Lines for locating words and elements:
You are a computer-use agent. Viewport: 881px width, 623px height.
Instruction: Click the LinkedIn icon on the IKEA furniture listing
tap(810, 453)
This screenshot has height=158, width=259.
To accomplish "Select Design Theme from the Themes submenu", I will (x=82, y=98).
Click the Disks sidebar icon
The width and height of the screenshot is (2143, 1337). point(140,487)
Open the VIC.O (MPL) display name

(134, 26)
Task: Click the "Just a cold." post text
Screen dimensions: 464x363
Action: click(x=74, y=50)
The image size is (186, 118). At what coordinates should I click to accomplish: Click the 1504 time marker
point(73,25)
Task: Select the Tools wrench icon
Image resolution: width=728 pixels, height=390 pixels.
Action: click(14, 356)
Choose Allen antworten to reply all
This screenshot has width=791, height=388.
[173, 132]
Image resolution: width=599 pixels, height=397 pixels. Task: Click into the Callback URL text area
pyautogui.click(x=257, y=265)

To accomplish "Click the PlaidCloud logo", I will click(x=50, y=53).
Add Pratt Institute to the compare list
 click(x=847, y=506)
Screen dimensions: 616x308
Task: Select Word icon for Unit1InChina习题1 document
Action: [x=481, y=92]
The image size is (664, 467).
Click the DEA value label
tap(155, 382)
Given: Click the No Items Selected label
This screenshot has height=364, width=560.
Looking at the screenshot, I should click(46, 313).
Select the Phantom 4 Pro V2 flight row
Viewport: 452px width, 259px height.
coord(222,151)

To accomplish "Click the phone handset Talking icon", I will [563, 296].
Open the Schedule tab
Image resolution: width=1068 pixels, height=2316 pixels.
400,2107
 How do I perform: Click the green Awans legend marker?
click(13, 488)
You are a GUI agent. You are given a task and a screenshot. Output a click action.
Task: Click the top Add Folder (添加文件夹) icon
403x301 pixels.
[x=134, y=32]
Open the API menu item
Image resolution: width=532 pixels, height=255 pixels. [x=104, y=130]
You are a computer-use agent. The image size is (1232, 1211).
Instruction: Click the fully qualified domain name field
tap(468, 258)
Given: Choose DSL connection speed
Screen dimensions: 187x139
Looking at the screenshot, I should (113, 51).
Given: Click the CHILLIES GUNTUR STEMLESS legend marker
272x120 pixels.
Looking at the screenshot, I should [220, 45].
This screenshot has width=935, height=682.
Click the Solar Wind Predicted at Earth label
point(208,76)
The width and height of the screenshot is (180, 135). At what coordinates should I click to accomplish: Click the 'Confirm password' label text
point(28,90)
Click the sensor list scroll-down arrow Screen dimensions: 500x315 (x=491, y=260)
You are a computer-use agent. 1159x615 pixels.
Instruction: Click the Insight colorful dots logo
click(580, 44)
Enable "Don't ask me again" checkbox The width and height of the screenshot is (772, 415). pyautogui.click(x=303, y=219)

# [Direction]
Print out every line from the one containing "The image size is (186, 118)." down to the one containing "will click(x=50, y=53).", both included, without changing anything.

# [Solution]
The image size is (186, 118). At what coordinates should I click to accomplish: Click the 1504 time marker
point(73,25)
Task: Select the Tools wrench icon
Image resolution: width=728 pixels, height=390 pixels.
Action: click(14, 356)
Choose Allen antworten to reply all
This screenshot has width=791, height=388.
[173, 132]
Image resolution: width=599 pixels, height=397 pixels. Task: Click into the Callback URL text area
pyautogui.click(x=257, y=265)

To accomplish "Click the PlaidCloud logo", I will click(x=50, y=53).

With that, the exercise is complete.